Items from a data source:
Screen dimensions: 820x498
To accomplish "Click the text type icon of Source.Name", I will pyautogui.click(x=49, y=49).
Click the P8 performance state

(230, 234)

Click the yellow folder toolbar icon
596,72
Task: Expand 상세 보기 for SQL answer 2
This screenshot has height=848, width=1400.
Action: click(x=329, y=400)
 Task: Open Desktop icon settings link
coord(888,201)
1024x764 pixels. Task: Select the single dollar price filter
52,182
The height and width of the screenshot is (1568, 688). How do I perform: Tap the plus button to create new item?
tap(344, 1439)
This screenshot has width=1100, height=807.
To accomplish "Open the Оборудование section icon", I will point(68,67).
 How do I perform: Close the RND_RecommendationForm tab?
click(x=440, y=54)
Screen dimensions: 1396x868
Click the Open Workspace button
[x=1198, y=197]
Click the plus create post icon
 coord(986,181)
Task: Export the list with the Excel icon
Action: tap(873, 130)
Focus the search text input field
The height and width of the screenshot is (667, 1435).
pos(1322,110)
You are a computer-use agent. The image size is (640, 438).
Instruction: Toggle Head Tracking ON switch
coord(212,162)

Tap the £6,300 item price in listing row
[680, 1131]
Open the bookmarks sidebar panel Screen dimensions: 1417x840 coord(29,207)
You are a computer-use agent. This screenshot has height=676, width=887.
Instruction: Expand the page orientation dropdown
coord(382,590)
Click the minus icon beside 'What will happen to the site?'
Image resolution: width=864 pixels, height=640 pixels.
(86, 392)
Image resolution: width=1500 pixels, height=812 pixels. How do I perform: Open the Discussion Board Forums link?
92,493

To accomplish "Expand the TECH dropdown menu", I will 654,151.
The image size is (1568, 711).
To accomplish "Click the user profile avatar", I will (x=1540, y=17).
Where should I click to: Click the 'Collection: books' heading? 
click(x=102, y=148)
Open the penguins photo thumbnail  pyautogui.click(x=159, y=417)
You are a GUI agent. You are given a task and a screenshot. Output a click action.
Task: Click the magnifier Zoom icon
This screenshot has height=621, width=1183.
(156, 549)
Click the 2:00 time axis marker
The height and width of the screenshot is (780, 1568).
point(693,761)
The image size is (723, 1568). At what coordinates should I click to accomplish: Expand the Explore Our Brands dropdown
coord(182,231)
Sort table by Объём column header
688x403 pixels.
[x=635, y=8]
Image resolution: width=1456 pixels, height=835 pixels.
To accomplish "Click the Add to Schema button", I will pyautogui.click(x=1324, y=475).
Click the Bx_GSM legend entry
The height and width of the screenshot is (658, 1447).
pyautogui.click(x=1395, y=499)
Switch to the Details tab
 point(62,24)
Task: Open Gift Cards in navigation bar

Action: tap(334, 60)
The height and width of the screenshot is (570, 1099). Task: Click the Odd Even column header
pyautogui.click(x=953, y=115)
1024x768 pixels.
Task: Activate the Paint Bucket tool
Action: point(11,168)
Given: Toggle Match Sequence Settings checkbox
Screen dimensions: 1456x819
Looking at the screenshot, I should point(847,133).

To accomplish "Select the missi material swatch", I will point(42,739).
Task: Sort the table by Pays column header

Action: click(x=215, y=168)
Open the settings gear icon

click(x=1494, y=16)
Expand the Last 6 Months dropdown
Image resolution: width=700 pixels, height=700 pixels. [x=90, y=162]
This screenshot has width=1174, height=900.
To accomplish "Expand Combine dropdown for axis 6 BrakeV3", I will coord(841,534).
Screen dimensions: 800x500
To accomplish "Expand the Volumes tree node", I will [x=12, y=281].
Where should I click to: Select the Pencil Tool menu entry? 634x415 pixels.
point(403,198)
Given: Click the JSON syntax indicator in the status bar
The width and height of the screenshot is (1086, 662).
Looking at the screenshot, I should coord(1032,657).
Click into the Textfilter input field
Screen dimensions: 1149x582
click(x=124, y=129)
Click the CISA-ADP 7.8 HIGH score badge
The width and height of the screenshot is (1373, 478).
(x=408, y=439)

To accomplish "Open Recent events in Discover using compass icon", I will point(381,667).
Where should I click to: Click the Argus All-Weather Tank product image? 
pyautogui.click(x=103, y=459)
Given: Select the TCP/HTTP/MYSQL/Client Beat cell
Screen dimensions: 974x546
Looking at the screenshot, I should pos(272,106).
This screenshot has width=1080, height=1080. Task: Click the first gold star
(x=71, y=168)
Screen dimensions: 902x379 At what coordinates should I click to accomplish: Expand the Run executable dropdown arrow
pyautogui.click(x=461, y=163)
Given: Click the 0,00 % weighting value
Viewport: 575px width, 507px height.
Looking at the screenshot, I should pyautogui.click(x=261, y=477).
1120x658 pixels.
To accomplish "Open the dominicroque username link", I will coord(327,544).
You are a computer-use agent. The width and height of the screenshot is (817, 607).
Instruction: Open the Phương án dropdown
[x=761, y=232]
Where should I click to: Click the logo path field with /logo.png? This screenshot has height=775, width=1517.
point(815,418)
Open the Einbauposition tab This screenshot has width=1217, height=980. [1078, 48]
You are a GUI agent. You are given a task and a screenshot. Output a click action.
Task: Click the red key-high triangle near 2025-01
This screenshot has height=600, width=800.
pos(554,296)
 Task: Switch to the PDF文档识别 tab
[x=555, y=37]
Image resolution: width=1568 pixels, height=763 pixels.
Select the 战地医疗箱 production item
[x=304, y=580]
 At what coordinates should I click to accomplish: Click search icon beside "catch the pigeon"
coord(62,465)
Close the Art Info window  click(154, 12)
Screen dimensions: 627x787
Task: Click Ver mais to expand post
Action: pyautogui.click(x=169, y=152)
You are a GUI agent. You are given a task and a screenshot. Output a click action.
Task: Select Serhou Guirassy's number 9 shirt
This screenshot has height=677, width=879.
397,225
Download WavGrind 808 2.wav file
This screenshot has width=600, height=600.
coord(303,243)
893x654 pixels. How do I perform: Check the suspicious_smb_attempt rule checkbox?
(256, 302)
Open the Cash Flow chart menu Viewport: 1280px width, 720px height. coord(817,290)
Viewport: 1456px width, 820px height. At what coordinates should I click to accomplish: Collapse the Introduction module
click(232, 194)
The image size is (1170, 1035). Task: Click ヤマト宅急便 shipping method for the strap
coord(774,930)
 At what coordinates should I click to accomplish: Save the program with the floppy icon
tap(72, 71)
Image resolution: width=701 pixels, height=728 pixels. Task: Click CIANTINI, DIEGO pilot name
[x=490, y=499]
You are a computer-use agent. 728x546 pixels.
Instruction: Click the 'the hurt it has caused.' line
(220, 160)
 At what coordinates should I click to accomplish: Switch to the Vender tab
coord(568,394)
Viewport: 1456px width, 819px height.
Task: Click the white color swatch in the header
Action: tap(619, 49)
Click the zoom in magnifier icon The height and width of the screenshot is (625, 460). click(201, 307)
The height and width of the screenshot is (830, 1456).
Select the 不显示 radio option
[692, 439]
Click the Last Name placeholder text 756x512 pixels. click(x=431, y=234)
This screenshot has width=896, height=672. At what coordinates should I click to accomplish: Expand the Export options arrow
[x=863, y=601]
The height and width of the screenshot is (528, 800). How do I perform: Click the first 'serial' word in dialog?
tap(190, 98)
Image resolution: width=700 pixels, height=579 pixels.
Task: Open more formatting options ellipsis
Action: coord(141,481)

[Directive]:
Please update the material by replacing "How do I perform:" with "How can I do this:" everywhere it occurs, leaving everything else unchanged.

[Solved exercise]:
Screen dimensions: 820x498
To accomplish "Click the text type icon of Source.Name", I will pyautogui.click(x=49, y=49).
Click the P8 performance state

(230, 234)

Click the yellow folder toolbar icon
596,72
Task: Expand 상세 보기 for SQL answer 2
This screenshot has height=848, width=1400.
Action: click(x=329, y=400)
 Task: Open Desktop icon settings link
coord(888,201)
1024x764 pixels. Task: Select the single dollar price filter
52,182
The height and width of the screenshot is (1568, 688). How can I do this: Tap the plus button to create new item?
tap(344, 1439)
This screenshot has width=1100, height=807.
To accomplish "Open the Оборудование section icon", I will point(68,67).
 How can I do this: Close the RND_RecommendationForm tab?
click(x=440, y=54)
Screen dimensions: 1396x868
Click the Open Workspace button
[x=1198, y=197]
Click the plus create post icon
 coord(986,181)
Task: Export the list with the Excel icon
Action: tap(873, 130)
Focus the search text input field
The height and width of the screenshot is (667, 1435).
pos(1322,110)
You are a computer-use agent. The image size is (640, 438).
Instruction: Toggle Head Tracking ON switch
coord(212,162)

Tap the £6,300 item price in listing row
[680, 1131]
Open the bookmarks sidebar panel Screen dimensions: 1417x840 coord(29,207)
You are a computer-use agent. This screenshot has height=676, width=887.
Instruction: Expand the page orientation dropdown
coord(382,590)
Click the minus icon beside 'What will happen to the site?'
Image resolution: width=864 pixels, height=640 pixels.
(86, 392)
Image resolution: width=1500 pixels, height=812 pixels. How can I do this: Open the Discussion Board Forums link?
92,493

To accomplish "Expand the TECH dropdown menu", I will 654,151.
The image size is (1568, 711).
To accomplish "Click the user profile avatar", I will (x=1540, y=17).
Where should I click to: Click the 'Collection: books' heading? 
click(x=102, y=148)
Open the penguins photo thumbnail  pyautogui.click(x=159, y=417)
You are a GUI agent. You are given a task and a screenshot. Output a click action.
Task: Click the magnifier Zoom icon
This screenshot has height=621, width=1183.
(156, 549)
Click the 2:00 time axis marker
The height and width of the screenshot is (780, 1568).
point(693,761)
The image size is (723, 1568). At what coordinates should I click to accomplish: Expand the Explore Our Brands dropdown
coord(182,231)
Sort table by Объём column header
688x403 pixels.
[x=635, y=8]
Image resolution: width=1456 pixels, height=835 pixels.
To accomplish "Click the Add to Schema button", I will pyautogui.click(x=1324, y=475).
Click the Bx_GSM legend entry
The height and width of the screenshot is (658, 1447).
pyautogui.click(x=1395, y=499)
Switch to the Details tab
 point(62,24)
Task: Open Gift Cards in navigation bar

Action: tap(334, 60)
The height and width of the screenshot is (570, 1099). Task: Click the Odd Even column header
pyautogui.click(x=953, y=115)
1024x768 pixels.
Task: Activate the Paint Bucket tool
Action: point(11,168)
Given: Toggle Match Sequence Settings checkbox
Screen dimensions: 1456x819
Looking at the screenshot, I should point(847,133).

To accomplish "Select the missi material swatch", I will point(42,739).
Task: Sort the table by Pays column header

Action: click(x=215, y=168)
Open the settings gear icon

click(x=1494, y=16)
Expand the Last 6 Months dropdown
Image resolution: width=700 pixels, height=700 pixels. [x=90, y=162]
This screenshot has width=1174, height=900.
To accomplish "Expand Combine dropdown for axis 6 BrakeV3", I will coord(841,534).
Screen dimensions: 800x500
To accomplish "Expand the Volumes tree node", I will [x=12, y=281].
Where should I click to: Select the Pencil Tool menu entry? 634x415 pixels.
point(403,198)
Given: Click the JSON syntax indicator in the status bar
The width and height of the screenshot is (1086, 662).
Looking at the screenshot, I should coord(1032,657).
Click into the Textfilter input field
Screen dimensions: 1149x582
click(x=124, y=129)
Click the CISA-ADP 7.8 HIGH score badge
The width and height of the screenshot is (1373, 478).
(x=408, y=439)

To accomplish "Open Recent events in Discover using compass icon", I will point(381,667).
Where should I click to: Click the Argus All-Weather Tank product image? 
pyautogui.click(x=103, y=459)
Given: Select the TCP/HTTP/MYSQL/Client Beat cell
Screen dimensions: 974x546
Looking at the screenshot, I should pos(272,106).
This screenshot has width=1080, height=1080. Task: Click the first gold star
(x=71, y=168)
Screen dimensions: 902x379 At what coordinates should I click to accomplish: Expand the Run executable dropdown arrow
pyautogui.click(x=461, y=163)
Given: Click the 0,00 % weighting value
Viewport: 575px width, 507px height.
Looking at the screenshot, I should pyautogui.click(x=261, y=477).
1120x658 pixels.
To accomplish "Open the dominicroque username link", I will coord(327,544).
You are a computer-use agent. The width and height of the screenshot is (817, 607).
Instruction: Open the Phương án dropdown
[x=761, y=232]
Where should I click to: Click the logo path field with /logo.png? This screenshot has height=775, width=1517.
point(815,418)
Open the Einbauposition tab This screenshot has width=1217, height=980. [1078, 48]
You are a GUI agent. You are given a task and a screenshot. Output a click action.
Task: Click the red key-high triangle near 2025-01
This screenshot has height=600, width=800.
pos(554,296)
 Task: Switch to the PDF文档识别 tab
[x=555, y=37]
Image resolution: width=1568 pixels, height=763 pixels.
Select the 战地医疗箱 production item
[x=304, y=580]
 At what coordinates should I click to accomplish: Click search icon beside "catch the pigeon"
coord(62,465)
Close the Art Info window  click(154, 12)
Screen dimensions: 627x787
Task: Click Ver mais to expand post
Action: pyautogui.click(x=169, y=152)
You are a GUI agent. You are given a task and a screenshot. Output a click action.
Task: Select Serhou Guirassy's number 9 shirt
This screenshot has height=677, width=879.
397,225
Download WavGrind 808 2.wav file
This screenshot has width=600, height=600.
coord(303,243)
893x654 pixels. How can I do this: Check the suspicious_smb_attempt rule checkbox?
(256, 302)
Open the Cash Flow chart menu Viewport: 1280px width, 720px height. coord(817,290)
Viewport: 1456px width, 820px height. At what coordinates should I click to accomplish: Collapse the Introduction module
click(232, 194)
The image size is (1170, 1035). Task: Click ヤマト宅急便 shipping method for the strap
coord(774,930)
 At what coordinates should I click to accomplish: Save the program with the floppy icon
tap(72, 71)
Image resolution: width=701 pixels, height=728 pixels. Task: Click CIANTINI, DIEGO pilot name
[x=490, y=499]
You are a computer-use agent. 728x546 pixels.
Instruction: Click the 'the hurt it has caused.' line
(220, 160)
 At what coordinates should I click to accomplish: Switch to the Vender tab
coord(568,394)
Viewport: 1456px width, 819px height.
Task: Click the white color swatch in the header
Action: tap(619, 49)
Click the zoom in magnifier icon The height and width of the screenshot is (625, 460). click(201, 307)
The height and width of the screenshot is (830, 1456).
Select the 不显示 radio option
[692, 439]
Click the Last Name placeholder text 756x512 pixels. click(x=431, y=234)
This screenshot has width=896, height=672. At what coordinates should I click to accomplish: Expand the Export options arrow
[x=863, y=601]
The height and width of the screenshot is (528, 800). How can I do this: Click the first 'serial' word in dialog?
tap(190, 98)
Image resolution: width=700 pixels, height=579 pixels.
Task: Open more formatting options ellipsis
Action: coord(141,481)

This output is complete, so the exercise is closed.